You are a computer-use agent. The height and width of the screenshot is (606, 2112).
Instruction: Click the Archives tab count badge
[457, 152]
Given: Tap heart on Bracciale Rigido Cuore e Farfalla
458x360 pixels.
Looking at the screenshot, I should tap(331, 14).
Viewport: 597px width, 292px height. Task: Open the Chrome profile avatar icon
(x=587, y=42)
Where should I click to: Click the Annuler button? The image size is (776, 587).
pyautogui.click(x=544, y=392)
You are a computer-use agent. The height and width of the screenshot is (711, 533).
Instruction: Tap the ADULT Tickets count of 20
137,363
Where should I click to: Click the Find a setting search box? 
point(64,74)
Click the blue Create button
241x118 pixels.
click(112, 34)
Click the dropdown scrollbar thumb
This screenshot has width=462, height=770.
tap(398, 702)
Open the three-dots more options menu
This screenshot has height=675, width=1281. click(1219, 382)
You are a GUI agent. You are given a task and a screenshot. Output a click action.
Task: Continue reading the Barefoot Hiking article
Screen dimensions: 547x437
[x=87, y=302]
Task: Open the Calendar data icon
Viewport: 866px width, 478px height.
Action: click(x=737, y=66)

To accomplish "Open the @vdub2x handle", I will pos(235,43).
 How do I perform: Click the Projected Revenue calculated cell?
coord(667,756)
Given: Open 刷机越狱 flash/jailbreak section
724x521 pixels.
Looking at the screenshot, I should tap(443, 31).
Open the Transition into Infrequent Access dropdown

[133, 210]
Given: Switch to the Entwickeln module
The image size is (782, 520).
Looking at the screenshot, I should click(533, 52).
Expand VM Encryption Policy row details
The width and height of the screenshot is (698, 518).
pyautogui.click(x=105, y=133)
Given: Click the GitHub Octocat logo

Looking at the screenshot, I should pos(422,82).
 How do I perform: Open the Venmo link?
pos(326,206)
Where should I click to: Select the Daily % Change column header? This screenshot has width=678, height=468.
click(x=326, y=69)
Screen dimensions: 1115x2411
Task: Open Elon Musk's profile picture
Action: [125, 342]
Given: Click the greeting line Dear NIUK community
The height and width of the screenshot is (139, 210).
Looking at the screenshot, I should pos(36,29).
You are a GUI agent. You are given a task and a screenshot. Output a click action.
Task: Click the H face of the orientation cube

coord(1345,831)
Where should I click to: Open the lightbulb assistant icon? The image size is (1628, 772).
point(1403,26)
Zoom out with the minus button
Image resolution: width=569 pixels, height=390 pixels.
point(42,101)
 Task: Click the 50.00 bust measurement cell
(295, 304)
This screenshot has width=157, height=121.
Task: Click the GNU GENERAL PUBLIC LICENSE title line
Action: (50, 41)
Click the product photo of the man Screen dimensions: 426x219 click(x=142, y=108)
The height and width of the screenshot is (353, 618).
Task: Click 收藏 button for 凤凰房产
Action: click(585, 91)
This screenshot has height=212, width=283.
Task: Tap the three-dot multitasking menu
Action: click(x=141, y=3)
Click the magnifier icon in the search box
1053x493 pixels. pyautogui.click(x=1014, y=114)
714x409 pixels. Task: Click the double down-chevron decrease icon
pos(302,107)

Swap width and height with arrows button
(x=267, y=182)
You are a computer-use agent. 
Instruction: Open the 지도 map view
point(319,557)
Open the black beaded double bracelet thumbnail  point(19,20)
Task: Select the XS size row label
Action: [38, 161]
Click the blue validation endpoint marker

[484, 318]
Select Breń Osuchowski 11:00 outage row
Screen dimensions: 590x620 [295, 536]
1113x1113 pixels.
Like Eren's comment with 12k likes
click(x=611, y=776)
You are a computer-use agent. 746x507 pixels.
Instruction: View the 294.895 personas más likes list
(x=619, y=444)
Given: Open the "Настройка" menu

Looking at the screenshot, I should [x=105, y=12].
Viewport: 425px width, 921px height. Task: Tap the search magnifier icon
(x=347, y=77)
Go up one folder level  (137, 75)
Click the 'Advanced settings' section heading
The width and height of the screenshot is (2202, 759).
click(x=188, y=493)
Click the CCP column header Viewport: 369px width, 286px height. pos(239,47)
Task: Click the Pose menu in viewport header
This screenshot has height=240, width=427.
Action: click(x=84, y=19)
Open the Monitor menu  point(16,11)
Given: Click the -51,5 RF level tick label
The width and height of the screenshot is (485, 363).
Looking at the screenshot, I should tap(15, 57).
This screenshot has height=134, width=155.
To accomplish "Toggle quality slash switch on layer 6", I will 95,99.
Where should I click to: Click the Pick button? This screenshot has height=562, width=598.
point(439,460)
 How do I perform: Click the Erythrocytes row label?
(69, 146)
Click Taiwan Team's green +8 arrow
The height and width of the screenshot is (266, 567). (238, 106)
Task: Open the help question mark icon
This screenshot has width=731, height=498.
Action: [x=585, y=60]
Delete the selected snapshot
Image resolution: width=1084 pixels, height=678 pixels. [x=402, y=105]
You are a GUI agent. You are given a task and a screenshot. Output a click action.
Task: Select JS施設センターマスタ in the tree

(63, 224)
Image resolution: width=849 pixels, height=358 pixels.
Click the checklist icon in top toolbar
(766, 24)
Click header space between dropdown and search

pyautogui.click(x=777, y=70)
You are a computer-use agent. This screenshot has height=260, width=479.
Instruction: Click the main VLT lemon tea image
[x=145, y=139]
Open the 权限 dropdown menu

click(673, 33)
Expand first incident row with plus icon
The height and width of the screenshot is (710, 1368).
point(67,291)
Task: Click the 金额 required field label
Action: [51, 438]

TASK BRIEF
All of the entries need to be given again, word for word.

ANSWER TO THIS EXERCISE
You are a computer-use agent. The height and width of the screenshot is (606, 2112).
Instruction: Click the Archives tab count badge
[457, 152]
Given: Tap heart on Bracciale Rigido Cuore e Farfalla
458x360 pixels.
Looking at the screenshot, I should tap(331, 14).
Viewport: 597px width, 292px height. Task: Open the Chrome profile avatar icon
(x=587, y=42)
Where should I click to: Click the Annuler button? The image size is (776, 587).
pyautogui.click(x=544, y=392)
You are a computer-use agent. The height and width of the screenshot is (711, 533).
Instruction: Tap the ADULT Tickets count of 20
137,363
Where should I click to: Click the Find a setting search box? 
point(64,74)
Click the blue Create button
241x118 pixels.
click(112, 34)
Click the dropdown scrollbar thumb
This screenshot has width=462, height=770.
tap(398, 702)
Open the three-dots more options menu
This screenshot has height=675, width=1281. click(1219, 382)
You are a GUI agent. You are given a task and a screenshot. Output a click action.
Task: Continue reading the Barefoot Hiking article
Screen dimensions: 547x437
[x=87, y=302]
Task: Open the Calendar data icon
Viewport: 866px width, 478px height.
Action: click(x=737, y=66)

To accomplish "Open the @vdub2x handle", I will pos(235,43).
 How do I perform: Click the Projected Revenue calculated cell?
coord(667,756)
Given: Open 刷机越狱 flash/jailbreak section
724x521 pixels.
Looking at the screenshot, I should tap(443, 31).
Open the Transition into Infrequent Access dropdown

[133, 210]
Given: Switch to the Entwickeln module
The image size is (782, 520).
Looking at the screenshot, I should click(533, 52).
Expand VM Encryption Policy row details
The width and height of the screenshot is (698, 518).
pyautogui.click(x=105, y=133)
Given: Click the GitHub Octocat logo

Looking at the screenshot, I should pos(422,82).
 How do I perform: Open the Venmo link?
pos(326,206)
Where should I click to: Select the Daily % Change column header? This screenshot has width=678, height=468.
click(x=326, y=69)
Screen dimensions: 1115x2411
Task: Open Elon Musk's profile picture
Action: [125, 342]
Given: Click the greeting line Dear NIUK community
The height and width of the screenshot is (139, 210).
Looking at the screenshot, I should pos(36,29).
You are a GUI agent. You are given a task and a screenshot. Output a click action.
Task: Click the H face of the orientation cube

coord(1345,831)
Where should I click to: Open the lightbulb assistant icon? The image size is (1628, 772).
point(1403,26)
Zoom out with the minus button
Image resolution: width=569 pixels, height=390 pixels.
point(42,101)
 Task: Click the 50.00 bust measurement cell
(295, 304)
This screenshot has width=157, height=121.
Task: Click the GNU GENERAL PUBLIC LICENSE title line
Action: (50, 41)
Click the product photo of the man Screen dimensions: 426x219 click(x=142, y=108)
The height and width of the screenshot is (353, 618).
Task: Click 收藏 button for 凤凰房产
Action: click(585, 91)
This screenshot has height=212, width=283.
Task: Tap the three-dot multitasking menu
Action: click(x=141, y=3)
Click the magnifier icon in the search box
1053x493 pixels. pyautogui.click(x=1014, y=114)
714x409 pixels. Task: Click the double down-chevron decrease icon
pos(302,107)

Swap width and height with arrows button
(x=267, y=182)
You are a computer-use agent. 
Instruction: Open the 지도 map view
point(319,557)
Open the black beaded double bracelet thumbnail  point(19,20)
Task: Select the XS size row label
Action: [38, 161]
Click the blue validation endpoint marker

[484, 318]
Select Breń Osuchowski 11:00 outage row
Screen dimensions: 590x620 [295, 536]
1113x1113 pixels.
Like Eren's comment with 12k likes
click(x=611, y=776)
You are a computer-use agent. 746x507 pixels.
Instruction: View the 294.895 personas más likes list
(x=619, y=444)
Given: Open the "Настройка" menu

Looking at the screenshot, I should [x=105, y=12].
Viewport: 425px width, 921px height. Task: Tap the search magnifier icon
(x=347, y=77)
Go up one folder level  (137, 75)
Click the 'Advanced settings' section heading
The width and height of the screenshot is (2202, 759).
click(x=188, y=493)
Click the CCP column header Viewport: 369px width, 286px height. pos(239,47)
Task: Click the Pose menu in viewport header
This screenshot has height=240, width=427.
Action: click(x=84, y=19)
Open the Monitor menu  point(16,11)
Given: Click the -51,5 RF level tick label
The width and height of the screenshot is (485, 363).
Looking at the screenshot, I should tap(15, 57).
This screenshot has height=134, width=155.
To accomplish "Toggle quality slash switch on layer 6", I will 95,99.
Where should I click to: Click the Pick button? This screenshot has height=562, width=598.
point(439,460)
 How do I perform: Click the Erythrocytes row label?
(69, 146)
Click Taiwan Team's green +8 arrow
The height and width of the screenshot is (266, 567). (238, 106)
Task: Open the help question mark icon
This screenshot has width=731, height=498.
Action: [x=585, y=60]
Delete the selected snapshot
Image resolution: width=1084 pixels, height=678 pixels. [x=402, y=105]
You are a GUI agent. You are given a task and a screenshot. Output a click action.
Task: Select JS施設センターマスタ in the tree

(63, 224)
Image resolution: width=849 pixels, height=358 pixels.
Click the checklist icon in top toolbar
(766, 24)
Click header space between dropdown and search

pyautogui.click(x=777, y=70)
You are a computer-use agent. This screenshot has height=260, width=479.
Instruction: Click the main VLT lemon tea image
[x=145, y=139]
Open the 权限 dropdown menu

click(673, 33)
Expand first incident row with plus icon
The height and width of the screenshot is (710, 1368).
point(67,291)
Task: Click the 金额 required field label
Action: [51, 438]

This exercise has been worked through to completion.